A mutation in the alpha tropomyosin gene TPM3 associated with autosomal dominant nemaline myopathy.
Article Details
- CitationCopy to clipboard
Laing NG, Wilton SD, Akkari PA, Dorosz S, Boundy K, Kneebone C, Blumbergs P, White S, Watkins H, Love DR, et al.
A mutation in the alpha tropomyosin gene TPM3 associated with autosomal dominant nemaline myopathy.

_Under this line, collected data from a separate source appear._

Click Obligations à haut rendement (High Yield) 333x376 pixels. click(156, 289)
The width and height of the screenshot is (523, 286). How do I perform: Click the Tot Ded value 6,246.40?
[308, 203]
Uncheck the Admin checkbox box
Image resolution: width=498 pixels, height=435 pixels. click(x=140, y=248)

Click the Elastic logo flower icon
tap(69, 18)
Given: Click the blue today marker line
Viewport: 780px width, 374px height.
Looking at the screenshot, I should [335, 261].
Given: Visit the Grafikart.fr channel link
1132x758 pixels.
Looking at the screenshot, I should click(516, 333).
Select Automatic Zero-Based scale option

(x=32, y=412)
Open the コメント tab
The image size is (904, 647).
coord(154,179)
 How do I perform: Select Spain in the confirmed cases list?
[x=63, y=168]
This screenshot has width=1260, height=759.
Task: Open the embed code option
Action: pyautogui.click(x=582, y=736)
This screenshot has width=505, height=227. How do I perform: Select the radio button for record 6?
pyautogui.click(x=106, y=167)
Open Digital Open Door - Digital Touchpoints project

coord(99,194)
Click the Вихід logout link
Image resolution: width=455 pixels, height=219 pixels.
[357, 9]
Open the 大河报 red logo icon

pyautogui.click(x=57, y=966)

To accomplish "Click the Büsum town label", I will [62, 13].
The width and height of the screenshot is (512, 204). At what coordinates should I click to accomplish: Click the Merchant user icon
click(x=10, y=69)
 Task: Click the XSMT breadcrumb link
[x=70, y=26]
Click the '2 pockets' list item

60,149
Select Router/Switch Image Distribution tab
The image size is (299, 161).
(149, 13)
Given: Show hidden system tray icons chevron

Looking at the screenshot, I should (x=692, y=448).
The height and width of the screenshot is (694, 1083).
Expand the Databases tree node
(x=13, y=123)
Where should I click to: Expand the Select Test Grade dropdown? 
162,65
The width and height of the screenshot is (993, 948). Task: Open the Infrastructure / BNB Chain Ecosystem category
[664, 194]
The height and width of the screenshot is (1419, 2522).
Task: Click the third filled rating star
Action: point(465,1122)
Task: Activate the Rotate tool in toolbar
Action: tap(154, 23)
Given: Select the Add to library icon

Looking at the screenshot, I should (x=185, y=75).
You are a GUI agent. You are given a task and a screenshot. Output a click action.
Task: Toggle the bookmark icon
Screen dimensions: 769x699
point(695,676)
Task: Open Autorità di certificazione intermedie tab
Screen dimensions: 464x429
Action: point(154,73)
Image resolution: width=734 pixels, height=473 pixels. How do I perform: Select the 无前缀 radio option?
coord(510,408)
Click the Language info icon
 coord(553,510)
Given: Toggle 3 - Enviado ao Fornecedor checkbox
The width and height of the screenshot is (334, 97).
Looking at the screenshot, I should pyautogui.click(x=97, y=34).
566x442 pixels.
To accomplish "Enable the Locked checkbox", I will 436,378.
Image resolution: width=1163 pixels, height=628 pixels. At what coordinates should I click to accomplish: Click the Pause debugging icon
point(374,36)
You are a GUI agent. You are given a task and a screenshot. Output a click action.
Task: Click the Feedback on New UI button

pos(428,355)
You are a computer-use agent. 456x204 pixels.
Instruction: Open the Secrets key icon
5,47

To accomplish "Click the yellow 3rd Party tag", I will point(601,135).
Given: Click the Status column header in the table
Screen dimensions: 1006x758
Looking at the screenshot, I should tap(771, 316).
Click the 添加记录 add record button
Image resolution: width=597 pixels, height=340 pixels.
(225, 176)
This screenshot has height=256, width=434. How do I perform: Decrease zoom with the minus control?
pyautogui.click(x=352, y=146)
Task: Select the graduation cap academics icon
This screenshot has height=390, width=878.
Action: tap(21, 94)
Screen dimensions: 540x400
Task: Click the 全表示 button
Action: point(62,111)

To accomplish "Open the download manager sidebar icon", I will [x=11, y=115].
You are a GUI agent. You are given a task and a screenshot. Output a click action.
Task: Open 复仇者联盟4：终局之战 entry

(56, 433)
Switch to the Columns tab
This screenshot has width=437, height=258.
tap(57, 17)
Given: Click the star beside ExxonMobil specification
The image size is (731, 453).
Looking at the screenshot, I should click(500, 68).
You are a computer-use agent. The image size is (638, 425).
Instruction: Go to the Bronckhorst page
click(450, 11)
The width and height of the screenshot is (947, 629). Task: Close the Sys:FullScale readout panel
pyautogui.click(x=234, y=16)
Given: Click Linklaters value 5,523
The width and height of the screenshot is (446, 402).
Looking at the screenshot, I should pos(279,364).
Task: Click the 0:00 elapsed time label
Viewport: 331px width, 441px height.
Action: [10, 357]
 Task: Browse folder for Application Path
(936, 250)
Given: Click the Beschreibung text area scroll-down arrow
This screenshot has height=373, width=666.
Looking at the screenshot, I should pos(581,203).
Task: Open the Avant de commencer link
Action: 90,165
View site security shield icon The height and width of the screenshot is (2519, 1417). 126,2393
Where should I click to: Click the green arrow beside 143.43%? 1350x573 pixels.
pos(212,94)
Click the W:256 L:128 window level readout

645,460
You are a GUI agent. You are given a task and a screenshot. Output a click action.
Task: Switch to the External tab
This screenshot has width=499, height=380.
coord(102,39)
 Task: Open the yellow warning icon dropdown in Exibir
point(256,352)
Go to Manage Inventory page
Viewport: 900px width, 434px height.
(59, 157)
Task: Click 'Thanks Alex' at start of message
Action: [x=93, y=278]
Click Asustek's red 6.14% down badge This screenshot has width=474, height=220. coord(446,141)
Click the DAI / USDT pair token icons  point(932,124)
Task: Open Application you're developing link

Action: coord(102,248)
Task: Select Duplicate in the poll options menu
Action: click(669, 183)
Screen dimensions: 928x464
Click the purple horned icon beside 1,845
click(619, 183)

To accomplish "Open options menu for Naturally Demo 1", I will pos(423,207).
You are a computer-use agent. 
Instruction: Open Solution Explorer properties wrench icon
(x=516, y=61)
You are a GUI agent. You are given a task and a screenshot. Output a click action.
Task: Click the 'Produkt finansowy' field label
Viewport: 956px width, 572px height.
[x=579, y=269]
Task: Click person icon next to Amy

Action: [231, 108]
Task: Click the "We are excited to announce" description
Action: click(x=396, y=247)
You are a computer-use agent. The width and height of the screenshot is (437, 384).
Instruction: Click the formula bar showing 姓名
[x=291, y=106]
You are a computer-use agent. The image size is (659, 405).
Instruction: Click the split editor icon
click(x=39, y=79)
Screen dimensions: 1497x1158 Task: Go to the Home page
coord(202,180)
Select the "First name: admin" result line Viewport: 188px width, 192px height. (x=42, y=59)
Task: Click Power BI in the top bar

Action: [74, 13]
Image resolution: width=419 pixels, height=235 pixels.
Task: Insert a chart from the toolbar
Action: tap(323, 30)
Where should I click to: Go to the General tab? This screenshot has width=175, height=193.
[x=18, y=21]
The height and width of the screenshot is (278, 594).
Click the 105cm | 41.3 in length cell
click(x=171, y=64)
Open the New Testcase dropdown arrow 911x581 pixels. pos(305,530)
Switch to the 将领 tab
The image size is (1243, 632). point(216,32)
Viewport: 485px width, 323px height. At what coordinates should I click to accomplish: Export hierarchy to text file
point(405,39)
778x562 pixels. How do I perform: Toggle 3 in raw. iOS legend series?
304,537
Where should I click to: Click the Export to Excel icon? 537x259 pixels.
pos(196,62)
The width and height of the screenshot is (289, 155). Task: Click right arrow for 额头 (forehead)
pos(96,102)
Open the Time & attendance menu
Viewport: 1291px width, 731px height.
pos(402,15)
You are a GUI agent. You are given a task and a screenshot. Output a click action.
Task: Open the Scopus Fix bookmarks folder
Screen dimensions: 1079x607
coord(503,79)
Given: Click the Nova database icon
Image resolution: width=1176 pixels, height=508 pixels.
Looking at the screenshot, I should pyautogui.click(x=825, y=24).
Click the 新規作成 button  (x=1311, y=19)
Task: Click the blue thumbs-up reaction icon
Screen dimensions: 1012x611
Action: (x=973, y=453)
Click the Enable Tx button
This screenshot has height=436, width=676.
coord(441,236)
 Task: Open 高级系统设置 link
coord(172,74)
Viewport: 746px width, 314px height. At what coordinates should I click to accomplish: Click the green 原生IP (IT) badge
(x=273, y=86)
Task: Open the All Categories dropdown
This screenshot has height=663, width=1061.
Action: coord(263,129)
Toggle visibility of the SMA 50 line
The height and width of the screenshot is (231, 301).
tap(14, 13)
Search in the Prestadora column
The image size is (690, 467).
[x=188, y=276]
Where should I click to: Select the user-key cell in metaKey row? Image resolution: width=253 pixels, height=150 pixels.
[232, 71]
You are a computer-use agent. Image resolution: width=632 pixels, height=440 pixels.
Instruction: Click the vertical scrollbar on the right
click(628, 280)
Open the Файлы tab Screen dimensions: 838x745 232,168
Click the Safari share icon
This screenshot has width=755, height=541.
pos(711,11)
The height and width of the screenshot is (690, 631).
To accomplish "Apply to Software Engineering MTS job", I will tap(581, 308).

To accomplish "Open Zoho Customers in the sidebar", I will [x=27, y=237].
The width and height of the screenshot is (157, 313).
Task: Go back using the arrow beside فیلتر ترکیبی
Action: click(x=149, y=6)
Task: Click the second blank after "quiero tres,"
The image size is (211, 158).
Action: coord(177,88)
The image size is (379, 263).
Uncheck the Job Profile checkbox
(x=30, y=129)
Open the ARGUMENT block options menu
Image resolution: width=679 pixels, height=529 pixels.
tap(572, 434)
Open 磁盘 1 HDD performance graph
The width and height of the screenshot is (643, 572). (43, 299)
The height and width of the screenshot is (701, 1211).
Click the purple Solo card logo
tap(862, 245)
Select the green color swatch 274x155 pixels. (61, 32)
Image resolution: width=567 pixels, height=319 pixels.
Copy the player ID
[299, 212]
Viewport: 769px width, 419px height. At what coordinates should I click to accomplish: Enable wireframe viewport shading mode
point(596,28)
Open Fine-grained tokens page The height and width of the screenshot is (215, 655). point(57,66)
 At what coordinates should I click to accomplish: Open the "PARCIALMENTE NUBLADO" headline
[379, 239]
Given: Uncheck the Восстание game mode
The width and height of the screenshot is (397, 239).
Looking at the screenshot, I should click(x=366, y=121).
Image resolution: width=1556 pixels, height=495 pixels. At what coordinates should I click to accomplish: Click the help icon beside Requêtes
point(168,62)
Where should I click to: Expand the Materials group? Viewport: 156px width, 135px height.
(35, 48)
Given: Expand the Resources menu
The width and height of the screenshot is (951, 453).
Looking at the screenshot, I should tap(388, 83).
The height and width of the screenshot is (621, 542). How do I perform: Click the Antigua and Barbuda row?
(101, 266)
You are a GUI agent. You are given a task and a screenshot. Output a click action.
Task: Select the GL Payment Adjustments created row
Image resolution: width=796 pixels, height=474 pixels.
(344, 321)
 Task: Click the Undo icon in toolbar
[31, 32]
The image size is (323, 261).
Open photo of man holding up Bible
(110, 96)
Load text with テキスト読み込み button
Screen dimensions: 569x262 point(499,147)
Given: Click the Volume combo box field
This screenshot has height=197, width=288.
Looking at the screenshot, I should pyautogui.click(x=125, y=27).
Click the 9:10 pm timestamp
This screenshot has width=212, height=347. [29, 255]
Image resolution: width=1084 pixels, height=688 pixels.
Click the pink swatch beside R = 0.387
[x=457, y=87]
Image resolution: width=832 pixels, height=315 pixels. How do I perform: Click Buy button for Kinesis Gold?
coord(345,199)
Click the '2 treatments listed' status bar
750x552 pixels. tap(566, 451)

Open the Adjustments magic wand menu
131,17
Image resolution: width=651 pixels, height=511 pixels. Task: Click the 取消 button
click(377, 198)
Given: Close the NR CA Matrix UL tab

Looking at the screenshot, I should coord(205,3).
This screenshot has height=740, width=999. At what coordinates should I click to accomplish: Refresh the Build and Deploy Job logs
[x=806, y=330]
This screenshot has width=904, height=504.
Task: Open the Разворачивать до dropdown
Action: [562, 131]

Nat Genet. 1995 Jan;9(1):75-9.
- PubMed ID
- 7704029 [ View in PubMed]
- Abstract
Nemaline myopathies are diseases characterized by the presence in muscle fibres of pathognomonic rod bodies. These are composed largely of alpha-actinin and actin. We have identified a missense mutation in the alpha-tropomyosin gene, TPM3, which segregates completely with the disease in a family whose autosomal dominant nemaline myopathy we had previously localized to chromosome 1p13-q25. The mutation substitutes an arginine residue for a highly conserved methionine in a putative actin-binding site near the N terminus of the alpha-tropomyosin. The mutation may strengthen tropomyosin - actin binding, leading to rod body formation, by adding a further basic residue to the postulated actin-binding motif.